One of the first posts that came up on my News Feed read something like “I need help and can’t stop”. Another spoke to how brutally hard making it through 48 hours was. There was a constant stream of posts from people crying out for help as they fight for every minute in their first few days of sobriety.
Now for someone like me that has been sober for 8.5 years, the struggle of making it through a day sober is effortless. I’m so comfortable (yet vigilant) in my recovery that I don’t give alcohol much of a thought in terms of my own use. I go to work, come home, eat, play guitar, go to the gym, meet a friend at a lounge, whatever it is, and never consider drinking. Even when I’m out in social venues I’m hardly phased by it. I travel and enjoy it more than I ever thought possible. I am eternally grateful to be at this stage where I can fully enjoy life and face its challenges with a clear mind, uncluttered from the chaos alcohol brings about.
However, as soon as I started reading these comments from people currently struggling, I was transported back to my own early days of sobriety. Back to the times when making it through one single day without a drink seemed like an impossible feat. I remember thinking then how it felt as though I was looking down a tunnel with no end in sight. In support groups I’d hear people saying they had fifteen, five, two years of sobriety. Six months, two months. And here was me at 18 hours. How would I ever make it to these astronomical numbers?
Now don’t get me wrong; I’m not taking away from anyone that is at ten hours, days, weeks or months of sobriety. Those early achievements and milestones are so important. I do empathize however with people in the early stages of sobriety that still question whether or not it’s worth it.

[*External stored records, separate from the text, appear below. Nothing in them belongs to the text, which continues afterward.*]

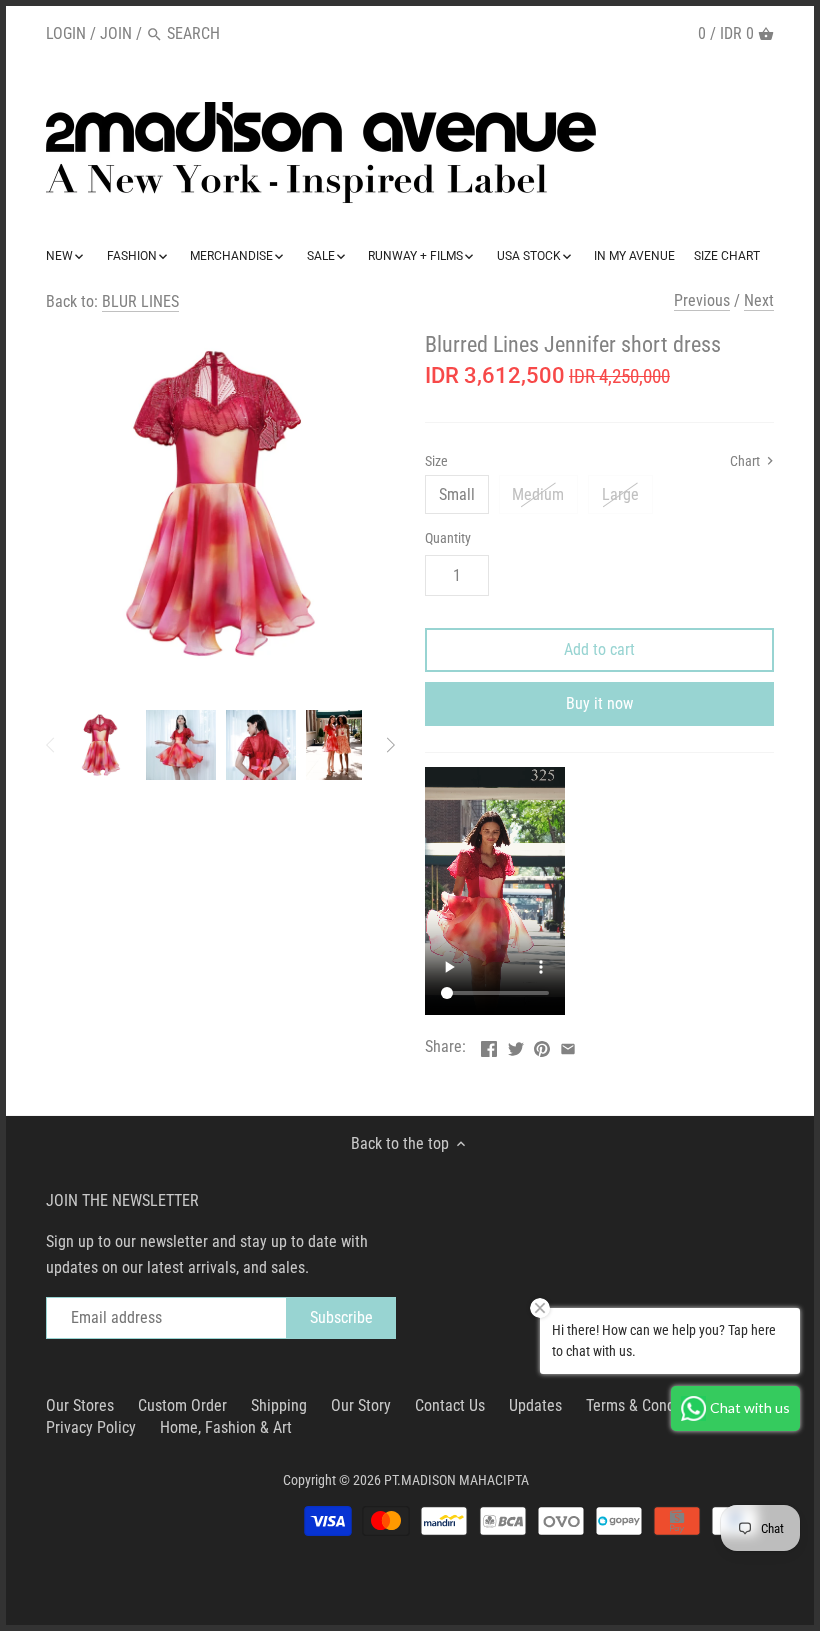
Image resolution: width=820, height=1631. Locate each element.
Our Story (361, 1405)
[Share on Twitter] (516, 1044)
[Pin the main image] (542, 1044)
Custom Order (182, 1405)
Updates (535, 1405)
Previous (702, 300)
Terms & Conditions (648, 1405)
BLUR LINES (140, 301)
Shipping (279, 1405)
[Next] (390, 745)
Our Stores (80, 1405)
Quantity (448, 538)
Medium (538, 494)
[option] (101, 745)
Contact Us (450, 1405)
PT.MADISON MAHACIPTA (456, 1480)
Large (620, 494)
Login (66, 33)
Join (116, 33)
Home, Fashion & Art (226, 1427)
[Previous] (51, 745)
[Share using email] (568, 1044)
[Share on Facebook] (489, 1044)
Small (457, 494)
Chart (746, 461)
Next (759, 300)
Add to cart (599, 649)
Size (436, 461)
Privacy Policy (91, 1427)
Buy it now (599, 703)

The thought of drinking is such a “now” feeling and the thought of maintained sobriety seems like a “tomorrow” thought.
And I think that mentality is why so many people – myself included – struggle getting out of the gate. It’s easy to think two days into sobriety that you don’t have much to lose by relapsing; you can easily get those two days back next week. And to me that’s why it is so important to surround yourself with others who have sustained success. They can relate and can offer advice and insight on how to navigate those challenging early days.
As much of a reminder as it was reading about people’s struggles, I am so inspired by those people sharing their challenges online. And just as inspiring is seeing the great online support responding to those people in need. The positive comments, emotional reinforcement and people sharing their own recovery stories are such a pillar for those in need. It let’s others know that they aren’t alone in their struggles, which I know was important for me in my early stages of recovery.
Personally, I find it so humbling to read the reality of recovery first hand by those experiencing it. It’s a healthy reminder of just where I could be if I ever jeopardized my own sobriety. Thanks to the courage of others for sharing their story, I can always keep in mind where I once was and how I never want to be there again. To those people I offer my sincere thanks and I commend you for speaking out about your struggles. You are not alone friends.
I plan to join more online groups to hear how others are coping with sobriety. Let yourself live!